◆ Source passage
|
|
|
|
|
|
|
|
|
|
|
For many investors, and even some tax professionals, sorting through the complex IRS rules on investment taxes can be a nightmare. Pitfalls abound, and the penalties for even simple mistakes can be severe. As April 15 rolls around, keep the following five common tax mistakes in mind ? and help keep a little more money in your own pocket.
1. Failing To Offset Gains
Normally, when you sell an investment for a profit, you owe a tax on the gain. One way to lower that tax burden is to also sell some of your losing investments. You can then use those losses to offset your gains.
Say you own two stocks. You have a gain of $1,000 on the first stock, and a loss of $1,000 on the second. If you sell your winning stock, you will owe tax on the $1,000 gain. But if you sell both stocks, your $1,000 gain will be offset by your $1,000 loss. That's good news from a tax standpoint, since it means you don't have to pay any taxes on either position.

◆ Given records
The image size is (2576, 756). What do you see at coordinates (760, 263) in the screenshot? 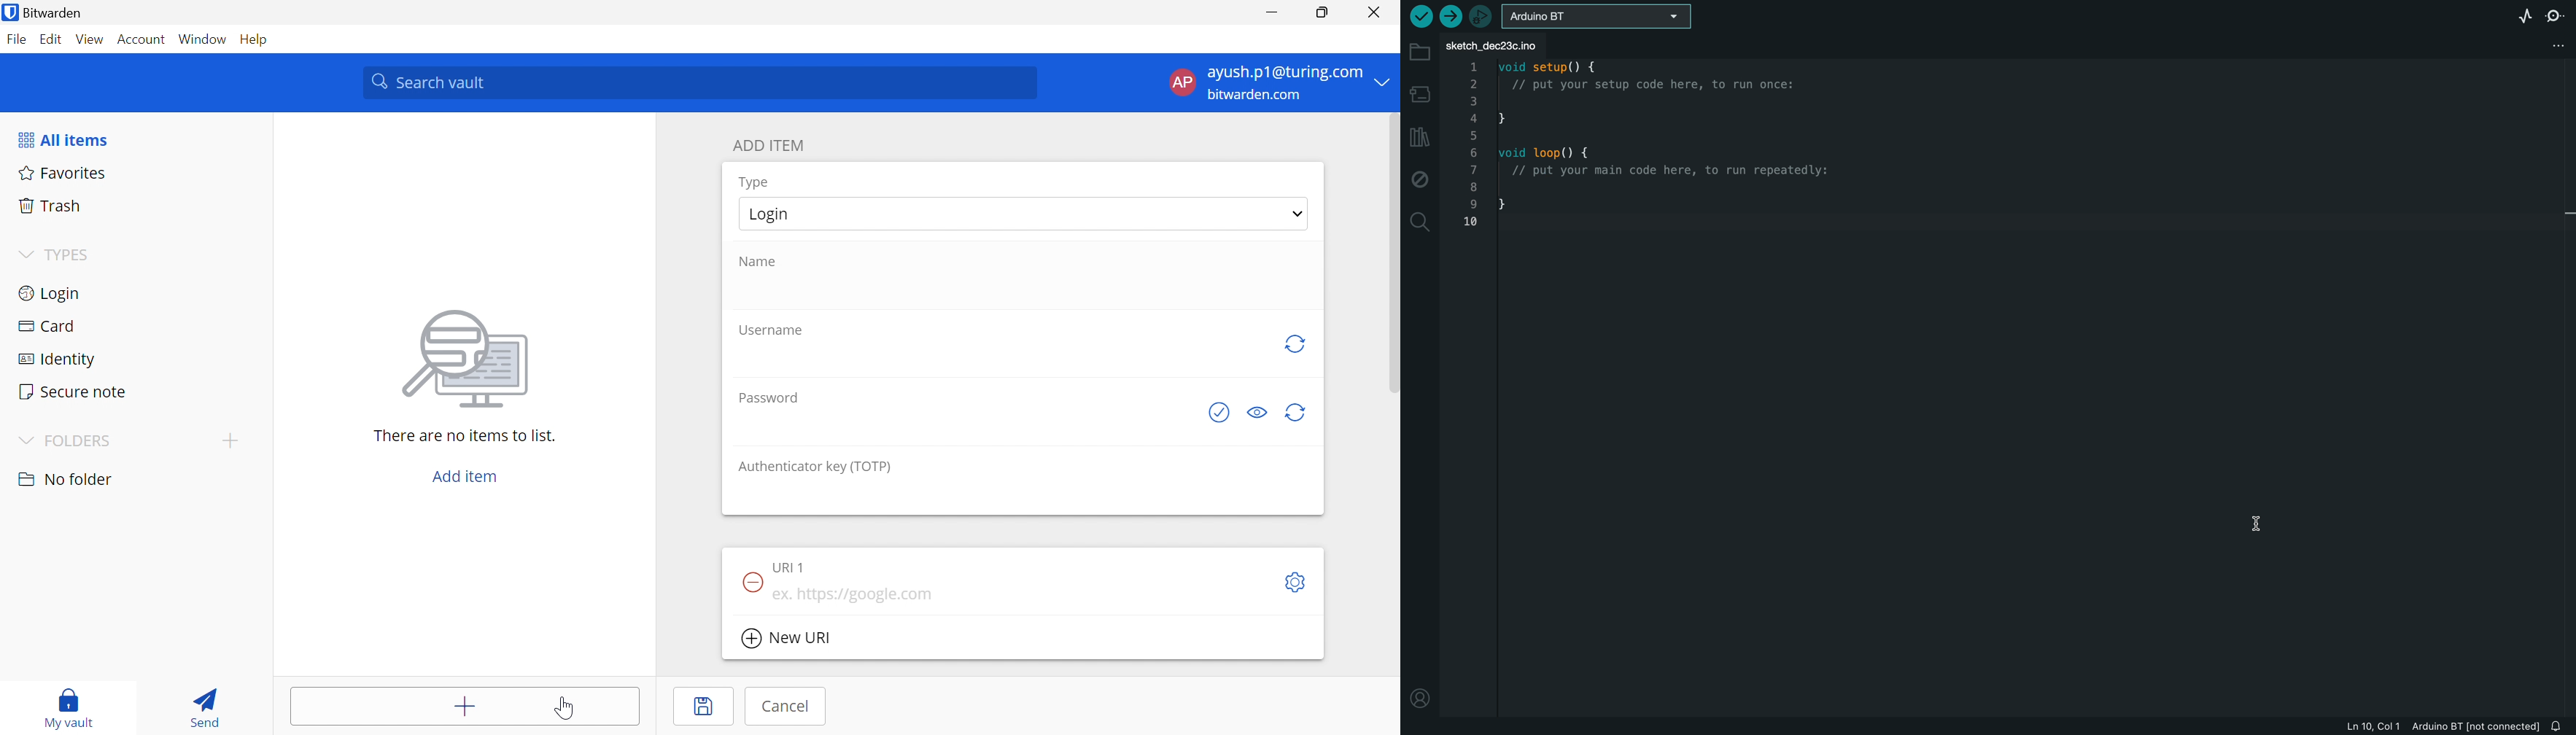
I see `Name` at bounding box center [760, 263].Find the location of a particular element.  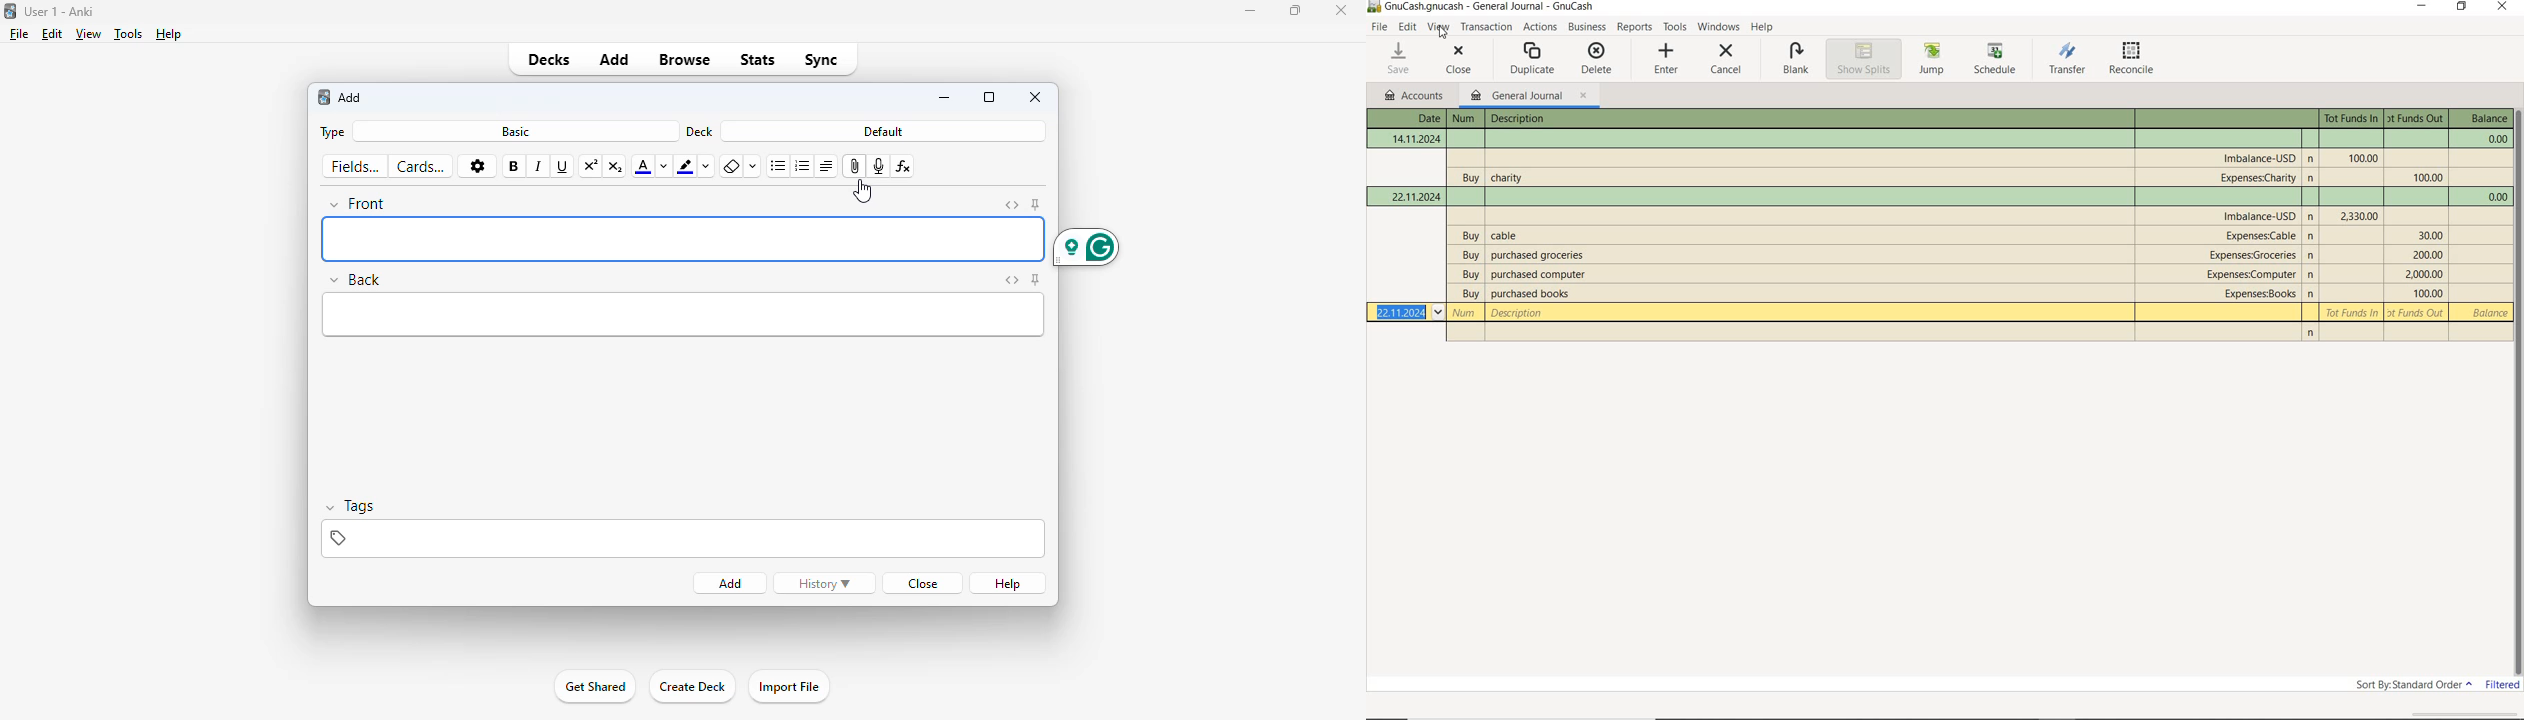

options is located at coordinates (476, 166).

---

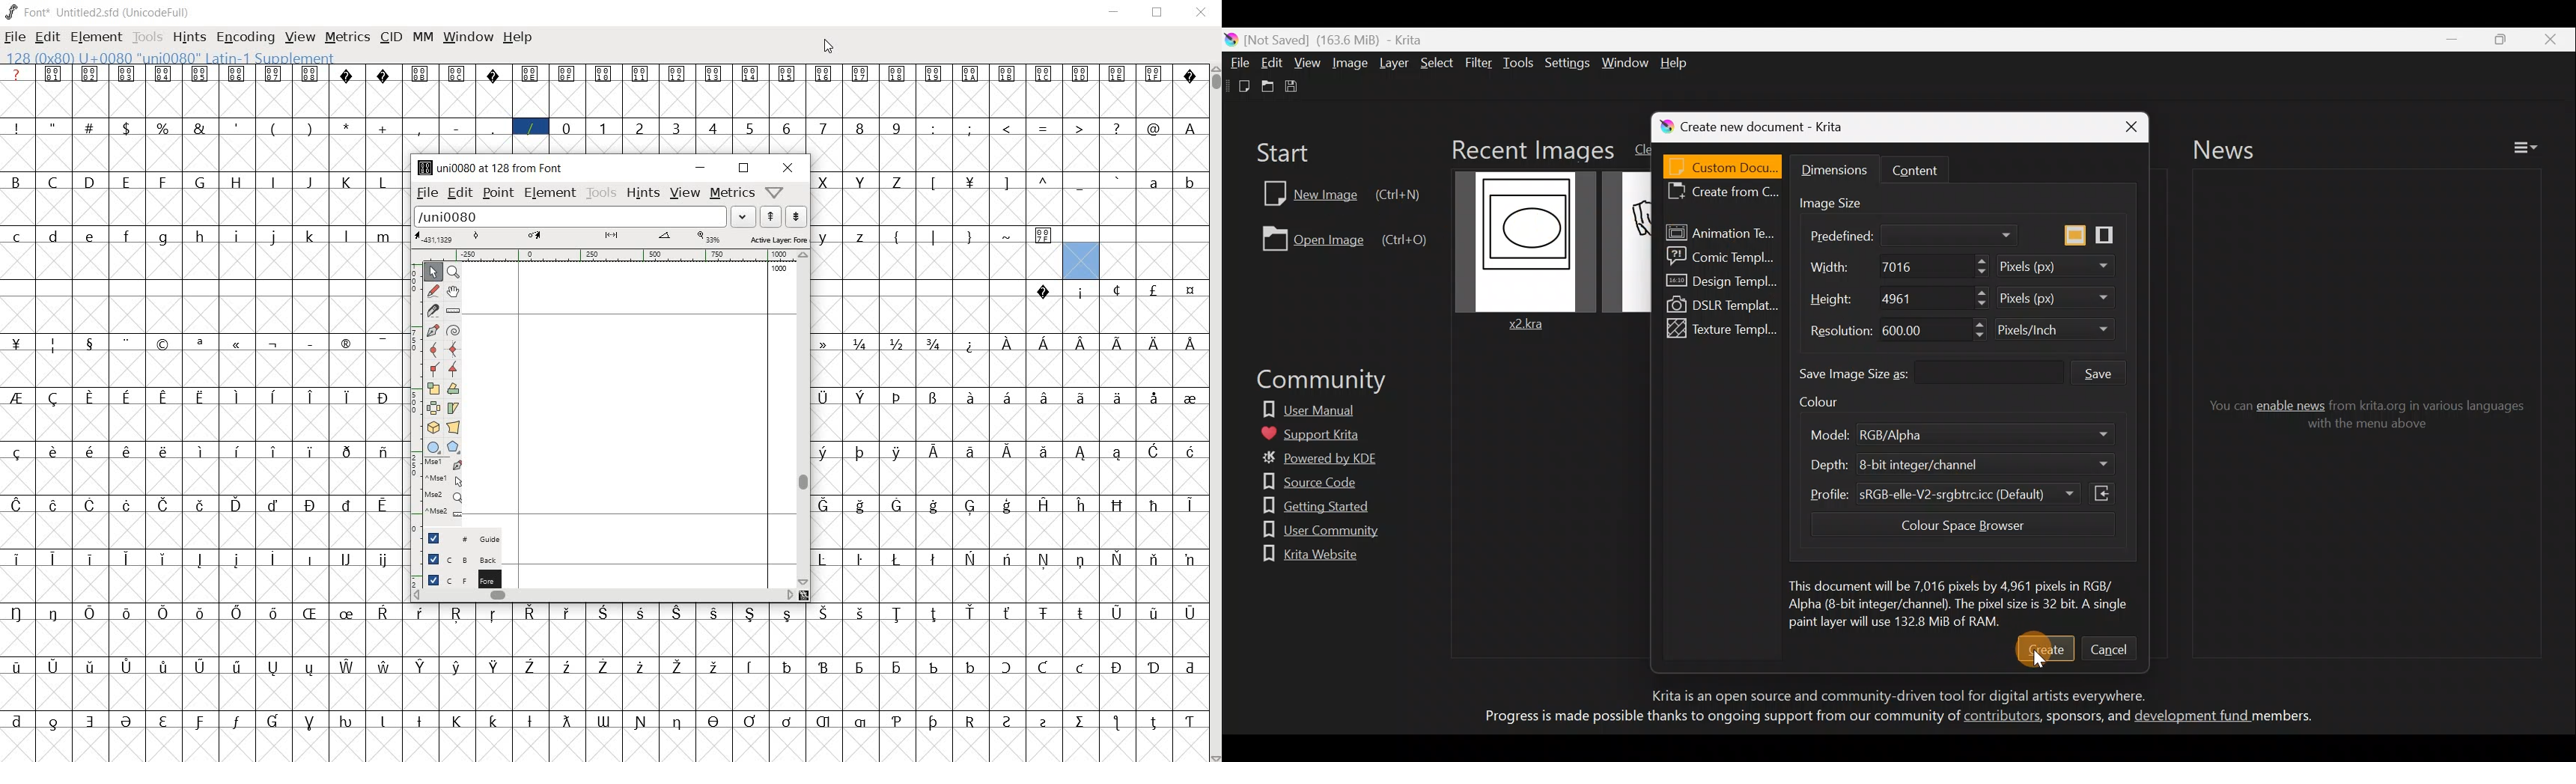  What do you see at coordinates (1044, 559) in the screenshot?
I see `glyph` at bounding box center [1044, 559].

◆ Stated goal
Reproduce the investment tax mistakes article from "1. Failing To" through "on either position.", switching "tax burden" to "tax bill".

◆ Complete output
1. Failing To Offset Gains
Normally, when you sell an investment for a profit, you owe a tax on the gain. One way to lower that tax bill is to also sell some of your losing investments. You can then use those losses to offset your gains.
Say you own two stocks. You have a gain of $1,000 on the first stock, and a loss of $1,000 on the second. If you sell your winning stock, you will owe tax on the $1,000 gain. But if you sell both stocks, your $1,000 gain will be offset by your $1,000 loss. That's good news from a tax standpoint, since it means you don't have to pay any taxes on either position.